México enfrenta graves y serios problemas que demandan rápida y acertada solución. Solo a título de ejemplo menciono: el escaso crecimiento de la economía, que a su vez provoca el desempleo y los bajos salarios; el incremento de la desigualdad y la pobreza (que no se detuvo en los dos sexenios panistas); la violencia y la inseguridad; la pésima calidad y los altos costos de servicios como salud, educación, electricidad, gas, agua entubada; la aguda insuficiencia de la recaudación fiscal que impide atender estos y otros problemas que aquejan a la población de menores ingresos.
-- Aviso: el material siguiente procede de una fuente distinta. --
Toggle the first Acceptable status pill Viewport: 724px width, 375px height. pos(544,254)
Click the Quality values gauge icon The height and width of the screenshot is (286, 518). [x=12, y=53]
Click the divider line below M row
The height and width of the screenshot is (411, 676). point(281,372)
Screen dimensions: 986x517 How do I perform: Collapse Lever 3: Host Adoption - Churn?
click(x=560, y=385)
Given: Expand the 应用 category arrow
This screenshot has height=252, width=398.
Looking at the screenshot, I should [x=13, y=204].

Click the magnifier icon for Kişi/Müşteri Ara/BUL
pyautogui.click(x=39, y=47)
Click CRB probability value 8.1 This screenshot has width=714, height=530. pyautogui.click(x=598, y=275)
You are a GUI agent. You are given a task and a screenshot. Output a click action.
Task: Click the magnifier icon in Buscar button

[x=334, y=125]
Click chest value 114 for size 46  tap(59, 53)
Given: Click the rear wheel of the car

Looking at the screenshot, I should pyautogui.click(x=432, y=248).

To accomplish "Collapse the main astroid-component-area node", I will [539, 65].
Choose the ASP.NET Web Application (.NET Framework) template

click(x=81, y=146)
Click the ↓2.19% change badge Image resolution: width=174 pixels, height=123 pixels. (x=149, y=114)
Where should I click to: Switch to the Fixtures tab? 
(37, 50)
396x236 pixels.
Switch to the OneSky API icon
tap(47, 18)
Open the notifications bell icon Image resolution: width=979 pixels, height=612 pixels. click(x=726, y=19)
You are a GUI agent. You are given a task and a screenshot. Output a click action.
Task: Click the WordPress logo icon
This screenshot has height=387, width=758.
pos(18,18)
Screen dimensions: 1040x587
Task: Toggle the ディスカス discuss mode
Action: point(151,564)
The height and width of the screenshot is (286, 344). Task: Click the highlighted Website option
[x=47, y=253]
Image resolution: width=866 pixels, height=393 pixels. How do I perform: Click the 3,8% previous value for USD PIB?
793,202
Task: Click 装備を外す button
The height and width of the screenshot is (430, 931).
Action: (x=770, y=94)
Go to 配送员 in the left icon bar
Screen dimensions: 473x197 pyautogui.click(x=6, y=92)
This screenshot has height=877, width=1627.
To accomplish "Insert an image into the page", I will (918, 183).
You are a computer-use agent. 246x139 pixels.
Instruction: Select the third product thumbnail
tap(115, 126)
Y a la vista de todo esto yo pregunto: ¿saben el PAN y su presidente por qué causa no crece la economía? ¿Saben por qué el gobierno recauda tan poco cuando la economía no ha dejado de crecer aunque a tasas insuficientes? ¿Saben qué relación hay entre violencia e inseguridad de un lado, y pobreza y desigualdad por otro? ¿Saben qué relación guardan las reformas educativa, laboral, energética, de las telecomunicaciones, etc., todas ellas dañinas para los más desamparados, con el modelo económico neoliberal que nos ahoga? Y si lo saben, ¿por qué pierden el tiempo en disputas quintopatieras en vez de hablar in extenso de tales problemas y de lo que piensan hacer para remediarlos? Esa sería una manera mejor y más legítima de asegurar el retorno del PAN al poder en el 2018. De lo contrario, yo tengo pleno derecho a renovar mi llamado a los pobres de este país: lo que hace falta no es un cambio de colores en el gobierno, sino la lucha enérgica del pueblo organizado y consciente en pro de sus intereses legítimos, única fuerza real que puede curar a México de sus enfermedades. ¡Vengan todos los pobres a las filas de Antorcha, donde un lugar de honor en la lucha emancipadora de México les espera! Vale.